**Göreviniz:** Aşağıdaki kayıtlarda "Dismiss the Q3 财报提醒 banner" ifadesini içeren satırla açılıp "This screenshot has height=565, width=694." ifadesini içeren satırla kapanan bölümü, bu iki satır da dahil olmak üzere, hiçbir değişiklik yapmadan yeniden yazınız.

━━━━━━━━━━

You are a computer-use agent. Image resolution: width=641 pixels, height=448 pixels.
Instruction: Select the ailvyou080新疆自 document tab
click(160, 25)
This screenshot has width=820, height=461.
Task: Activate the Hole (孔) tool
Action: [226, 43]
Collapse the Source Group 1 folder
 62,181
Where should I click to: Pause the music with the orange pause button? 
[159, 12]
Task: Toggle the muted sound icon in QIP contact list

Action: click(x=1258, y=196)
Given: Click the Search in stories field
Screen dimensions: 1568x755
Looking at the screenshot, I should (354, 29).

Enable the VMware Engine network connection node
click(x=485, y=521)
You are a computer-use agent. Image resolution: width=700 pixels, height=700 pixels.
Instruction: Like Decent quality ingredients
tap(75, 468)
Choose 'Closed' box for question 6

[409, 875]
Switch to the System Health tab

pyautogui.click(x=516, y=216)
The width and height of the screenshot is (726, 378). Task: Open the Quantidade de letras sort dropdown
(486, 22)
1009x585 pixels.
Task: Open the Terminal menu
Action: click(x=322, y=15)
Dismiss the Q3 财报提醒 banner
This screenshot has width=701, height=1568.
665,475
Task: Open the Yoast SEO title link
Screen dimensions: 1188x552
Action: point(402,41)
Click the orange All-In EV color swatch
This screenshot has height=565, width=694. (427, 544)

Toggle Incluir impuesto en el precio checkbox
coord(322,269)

━━━━━━━━━━

**Çözüm Aşağıdadır:**
Dismiss the Q3 财报提醒 banner
This screenshot has width=701, height=1568.
665,475
Task: Open the Yoast SEO title link
Screen dimensions: 1188x552
Action: point(402,41)
Click the orange All-In EV color swatch
This screenshot has height=565, width=694. (427, 544)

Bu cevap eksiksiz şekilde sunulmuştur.